We developed a pattern, familiar to many families, whereby the children spent half the holidays with me and half with their father, and alternated, insofar as it was possible, at weekends. Thank God there were the two of them to sustain one another and grumble about this together, since it was to go on for a long time. I remember standing on the nursery floor at Wotton having tidied all their toys away and looking at the departing car, thinking, ‘What is in their heads?’ At around this time I wrote a children’s book and illustrated it. It was really about Oliver and Clementine, of course, and it was always going to be destined for Quentin, who has the paintings now, which are portraits of his children.
There was no sense of unsafety at Wotton although we were an old lady and a younger woman and two small children alone. The whole place was barred up so snugly that its only burglar, during my time, was a ferocious wind that punched holes in three fragile windows, whose panes simply couldn’t take the brunt in spite of their delicate ductility, like that of sails.

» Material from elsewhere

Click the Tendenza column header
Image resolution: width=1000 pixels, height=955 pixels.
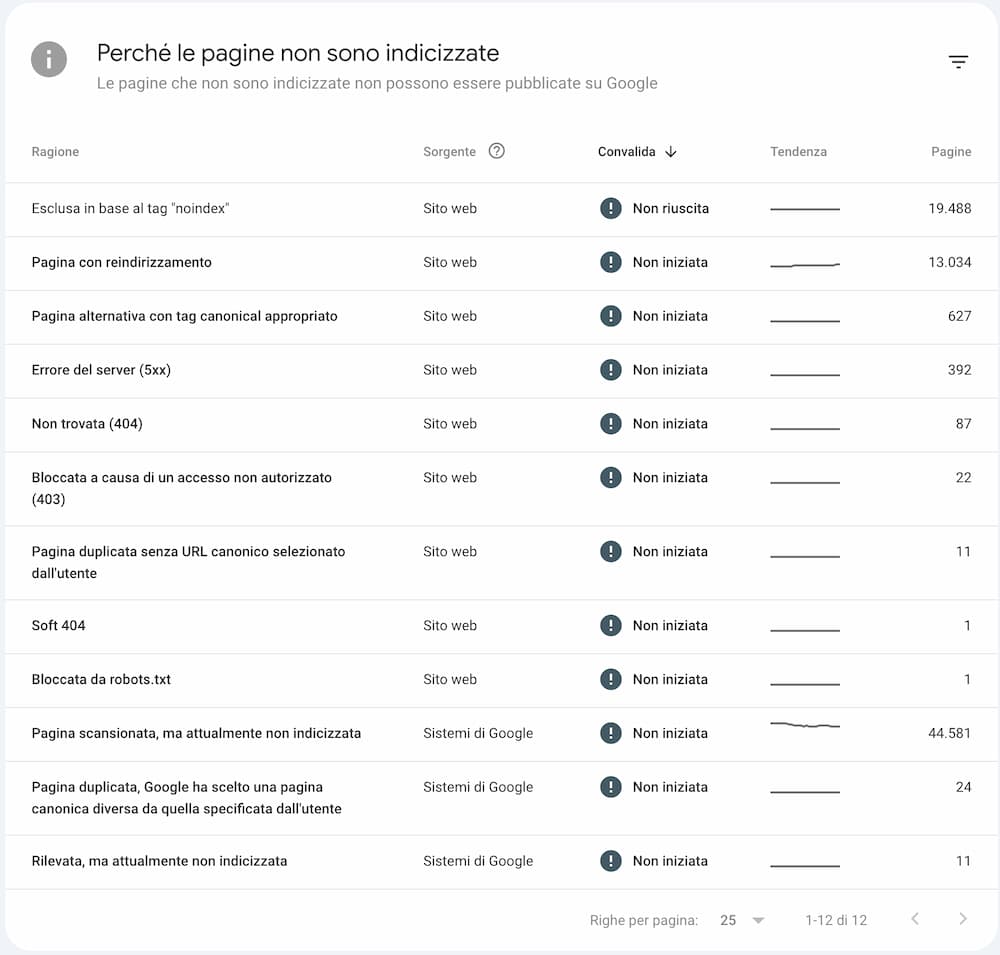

I had the notion that I would write some short stories to make a bit of money. I sent five to Auberon Waugh at the Literary Review. He sent them back with a kind note saying that he and his wife had enjoyed reading them in bed. I imagine this was a tease. I then tried applying to The Archers to see if they would like a new scriptwriter, but they wouldn’t.
There’s nothing for it, I thought, but writing a novel. I had bought my father an electric typewriter that he had seen the Observer newspaper was offering at a reasonable price. He passed me his old typewriter, whose keys you really had to think about pinging down like those of an old till.
I wrote my first novel, A Case of Knives, in my bedroom at Wotton House, a room whose mirrored cupboards chopped up the images thrown by the circular mirror the size of the shield of Achilles on the opposite wall.
In the South Pavilion lived Sir John Gielgud. In the morning, you could see his partner Martin taking their shih-tzu for a walk. Opposite Sir John lived an elegant German lawyer who worked between Washington and London and kept this celestial pavilion as his country hideout. He often entertained my children and me to Sunday lunch. His line in girlfriends was terrifying to one who has never seriously in her life thought of wearing leather. On the whole they turned out to be very nice and, moreover, to do things like run Lufthansa’s legal department or own a chain of supermarkets in the old Austro-Hungarian countries.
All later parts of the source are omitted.